A block of data
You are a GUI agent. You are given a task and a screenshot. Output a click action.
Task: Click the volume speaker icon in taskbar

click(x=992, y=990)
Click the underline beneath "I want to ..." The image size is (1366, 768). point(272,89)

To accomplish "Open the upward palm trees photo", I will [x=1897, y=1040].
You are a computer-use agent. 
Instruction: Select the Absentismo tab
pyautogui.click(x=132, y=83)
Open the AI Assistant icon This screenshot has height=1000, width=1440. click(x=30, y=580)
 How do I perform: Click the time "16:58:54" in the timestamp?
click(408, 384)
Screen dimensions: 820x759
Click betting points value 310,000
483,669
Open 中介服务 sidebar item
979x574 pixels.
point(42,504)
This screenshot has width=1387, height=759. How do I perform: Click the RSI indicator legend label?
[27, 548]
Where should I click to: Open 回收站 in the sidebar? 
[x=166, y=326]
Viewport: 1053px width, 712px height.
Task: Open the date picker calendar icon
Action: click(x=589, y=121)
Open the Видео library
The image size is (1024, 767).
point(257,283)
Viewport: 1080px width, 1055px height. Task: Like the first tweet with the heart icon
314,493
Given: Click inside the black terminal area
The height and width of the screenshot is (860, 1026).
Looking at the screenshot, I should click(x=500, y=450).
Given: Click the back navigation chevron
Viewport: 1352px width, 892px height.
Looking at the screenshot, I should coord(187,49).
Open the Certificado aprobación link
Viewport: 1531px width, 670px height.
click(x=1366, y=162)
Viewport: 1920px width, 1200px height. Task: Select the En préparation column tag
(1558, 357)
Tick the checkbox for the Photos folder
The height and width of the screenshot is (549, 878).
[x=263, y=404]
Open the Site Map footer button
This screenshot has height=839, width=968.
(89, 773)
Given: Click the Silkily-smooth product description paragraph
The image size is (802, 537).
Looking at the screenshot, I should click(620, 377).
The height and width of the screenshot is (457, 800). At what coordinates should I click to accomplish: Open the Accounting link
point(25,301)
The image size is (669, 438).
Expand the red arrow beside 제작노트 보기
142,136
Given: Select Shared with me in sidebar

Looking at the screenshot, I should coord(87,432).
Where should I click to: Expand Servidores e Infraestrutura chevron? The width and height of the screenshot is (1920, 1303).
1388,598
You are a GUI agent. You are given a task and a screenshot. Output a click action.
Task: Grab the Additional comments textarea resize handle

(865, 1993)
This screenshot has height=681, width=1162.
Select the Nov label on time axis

YOUR GOAL – Please copy all of the items above word for word, keeping every line as it appears.

SOLUTION –
You are a GUI agent. You are given a task and a screenshot. Output a click action.
Task: Click the volume speaker icon in taskbar

click(x=992, y=990)
Click the underline beneath "I want to ..." The image size is (1366, 768). point(272,89)

To accomplish "Open the upward palm trees photo", I will [x=1897, y=1040].
You are a computer-use agent. 
Instruction: Select the Absentismo tab
pyautogui.click(x=132, y=83)
Open the AI Assistant icon This screenshot has height=1000, width=1440. click(x=30, y=580)
 How do I perform: Click the time "16:58:54" in the timestamp?
click(408, 384)
Screen dimensions: 820x759
Click betting points value 310,000
483,669
Open 中介服务 sidebar item
979x574 pixels.
point(42,504)
This screenshot has width=1387, height=759. How do I perform: Click the RSI indicator legend label?
[27, 548]
Where should I click to: Open 回收站 in the sidebar? 
[x=166, y=326]
Viewport: 1053px width, 712px height.
Task: Open the date picker calendar icon
Action: click(x=589, y=121)
Open the Видео library
The image size is (1024, 767).
point(257,283)
Viewport: 1080px width, 1055px height. Task: Like the first tweet with the heart icon
314,493
Given: Click inside the black terminal area
The height and width of the screenshot is (860, 1026).
Looking at the screenshot, I should click(x=500, y=450).
Given: Click the back navigation chevron
Viewport: 1352px width, 892px height.
Looking at the screenshot, I should coord(187,49).
Open the Certificado aprobación link
Viewport: 1531px width, 670px height.
click(x=1366, y=162)
Viewport: 1920px width, 1200px height. Task: Select the En préparation column tag
(1558, 357)
Tick the checkbox for the Photos folder
The height and width of the screenshot is (549, 878).
[x=263, y=404]
Open the Site Map footer button
This screenshot has height=839, width=968.
(89, 773)
Given: Click the Silkily-smooth product description paragraph
The image size is (802, 537).
Looking at the screenshot, I should click(620, 377).
The height and width of the screenshot is (457, 800). At what coordinates should I click to accomplish: Open the Accounting link
point(25,301)
The image size is (669, 438).
Expand the red arrow beside 제작노트 보기
142,136
Given: Select Shared with me in sidebar

Looking at the screenshot, I should coord(87,432).
Where should I click to: Expand Servidores e Infraestrutura chevron? The width and height of the screenshot is (1920, 1303).
1388,598
You are a GUI agent. You are given a task and a screenshot. Output a click action.
Task: Grab the Additional comments textarea resize handle

(865, 1993)
This screenshot has height=681, width=1162.
Select the Nov label on time axis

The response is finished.